Exercise aim: From the line with "Image resolution: width=567" to the final line of the data below, please write out every line exactly, with no pictures.

Supplied data below:

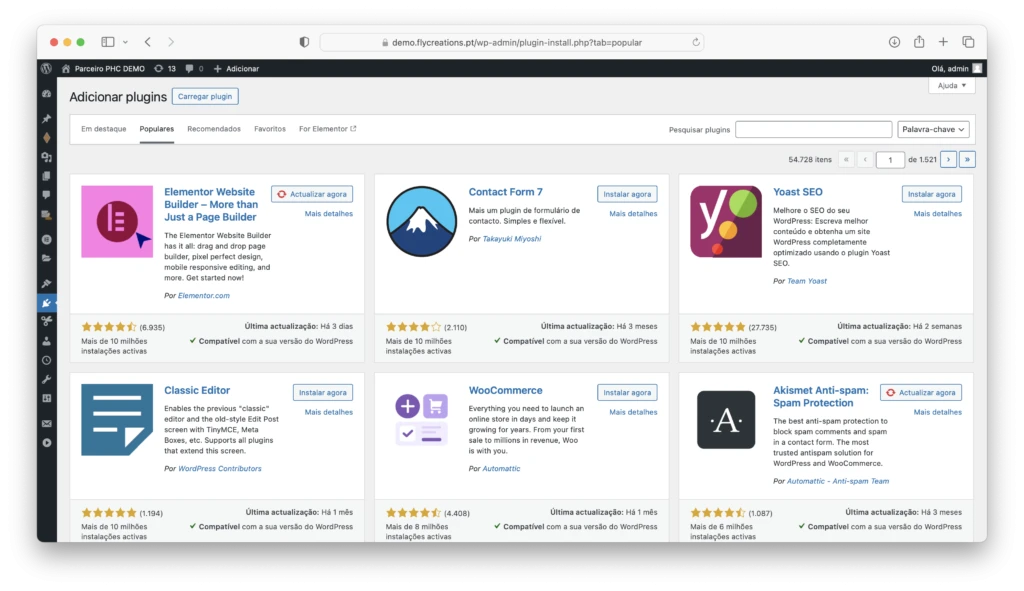The width and height of the screenshot is (1024, 591).
Task: Expand the Safari sidebar options chevron
Action: (x=125, y=42)
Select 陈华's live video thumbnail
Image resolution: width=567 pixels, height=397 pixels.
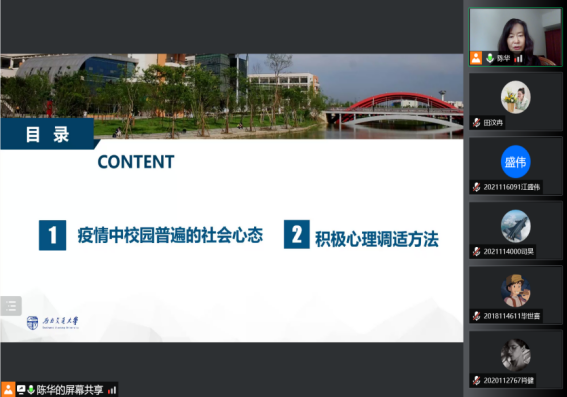[516, 37]
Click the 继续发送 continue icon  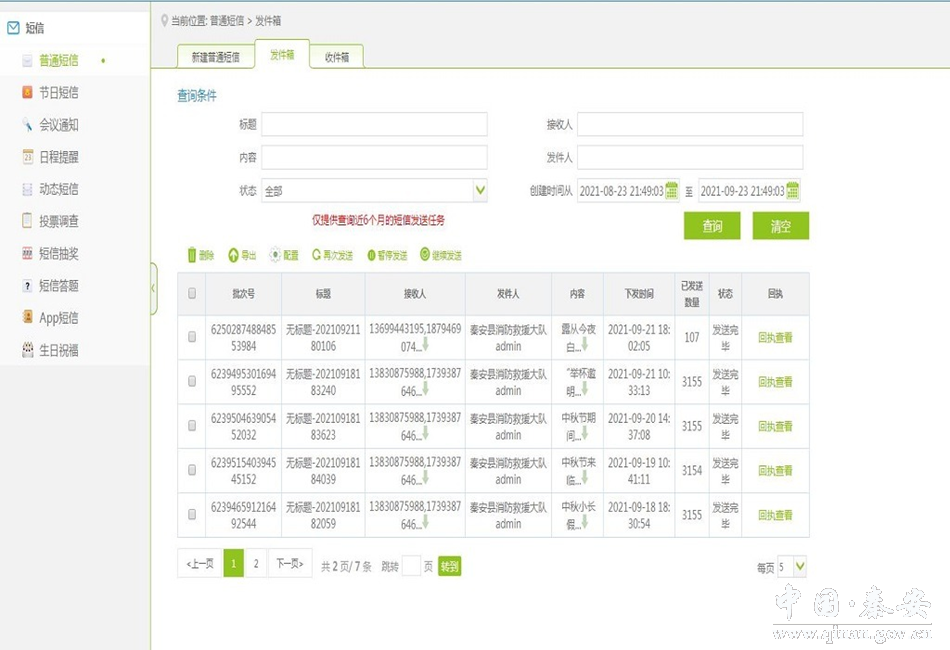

End of Supplied data.

Response to the exercise:
Image resolution: width=567 pixels, height=397 pixels.
[516, 37]
Click the 继续发送 continue icon  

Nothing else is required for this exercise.